Integração com o SUS e próximos passos até a inauguração

O atendimento no Centro de Saúde Pública de Precisão seguirá o fluxo regulado do SUS. Inicialmente, pacientes com suspeita de doenças raras serão referenciados por unidades básicas de saúde ou serviços especializados para triagem ambulatorial. Confirmada a indicação de investigação genética, as amostras serão encaminhadas ao núcleo laboratorial interno, reduzindo custos de transporte e processamento.

Até a inauguração oficial, prevista para agosto, a UFRJ finaliza a calibração de equipamentos, a validação de protocolos de segurança biológica e a capacitação de técnicos de laboratório. Paralelamente, o Ministério da Saúde coordena a integração do centro à Rede Nacional de Doenças Raras, garantindo interoperabilidade de sistemas de informação e compartilhamento de resultados com as secretarias estaduais.
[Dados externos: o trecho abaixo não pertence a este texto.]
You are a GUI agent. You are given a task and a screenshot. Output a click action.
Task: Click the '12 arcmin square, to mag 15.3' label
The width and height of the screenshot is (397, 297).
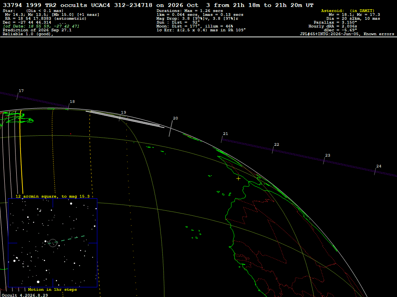click(x=52, y=196)

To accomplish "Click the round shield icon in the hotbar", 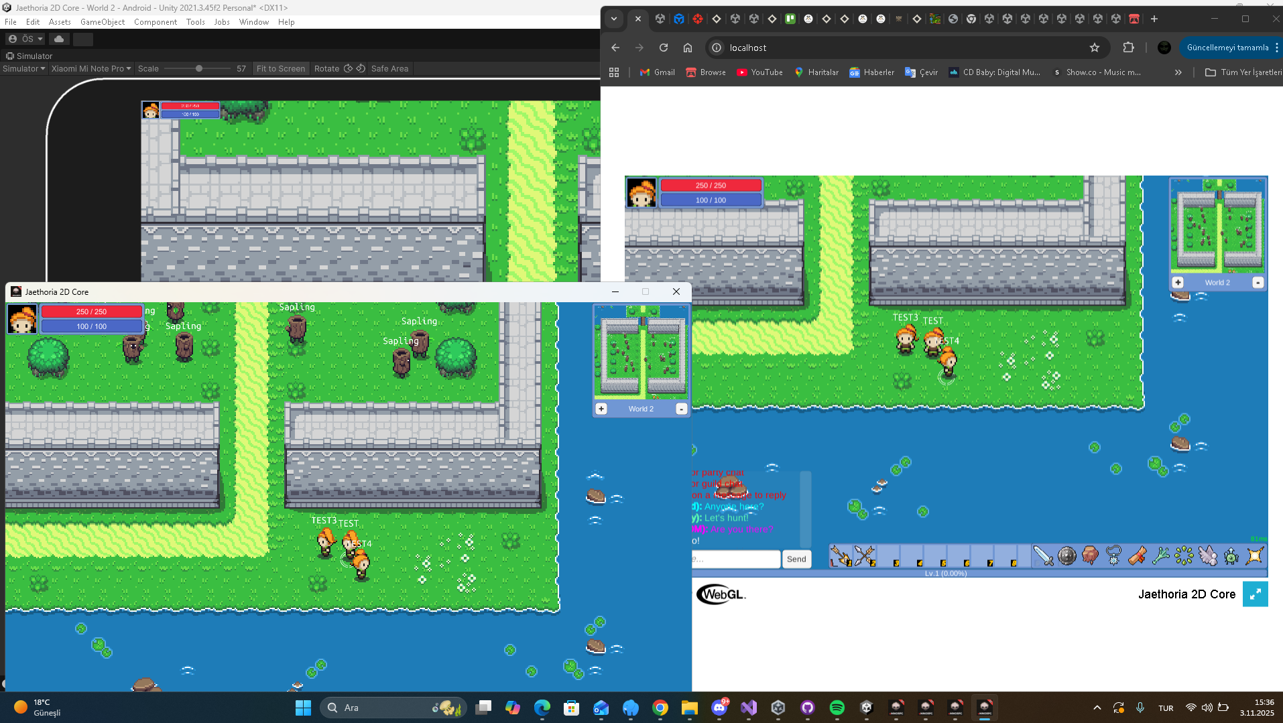I will point(1066,556).
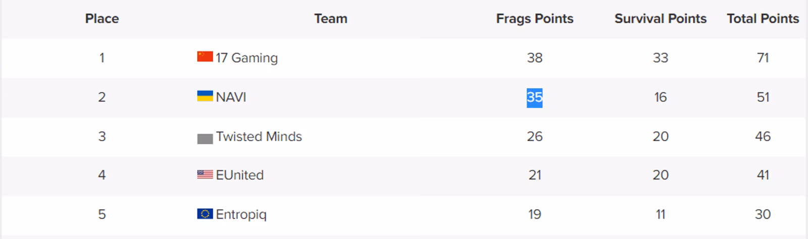This screenshot has height=239, width=808.
Task: Click the place number 4 for EUnited
Action: coord(102,175)

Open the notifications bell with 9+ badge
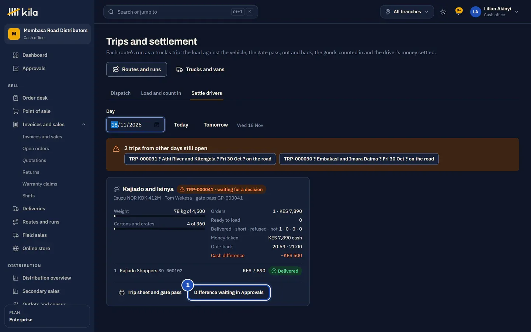point(459,11)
A unidade também planeja promover, ainda no segundo semestre, cursos de atualização em genética clínica para médicos da atenção primária, visando aumentar a taxa de suspeição precoce. Esse componente educacional reforça o caráter de hospital-universidade e amplia o alcance da iniciativa além dos muros institucionais.

Com a entrega da nova unidade, a UFRJ adiciona um pilar estratégico ao atendimento público, combinando pesquisa de vanguarda, diagnóstico molecular e assistência integral. A partir de agosto, a comunidade acadêmica e os usuários do SUS contarão com mais uma ferramenta para enfrentar o complexo universo das doenças raras, reduzindo o tempo de espera por respostas clínicas e abrindo caminho para terapias cada vez mais personalizadas.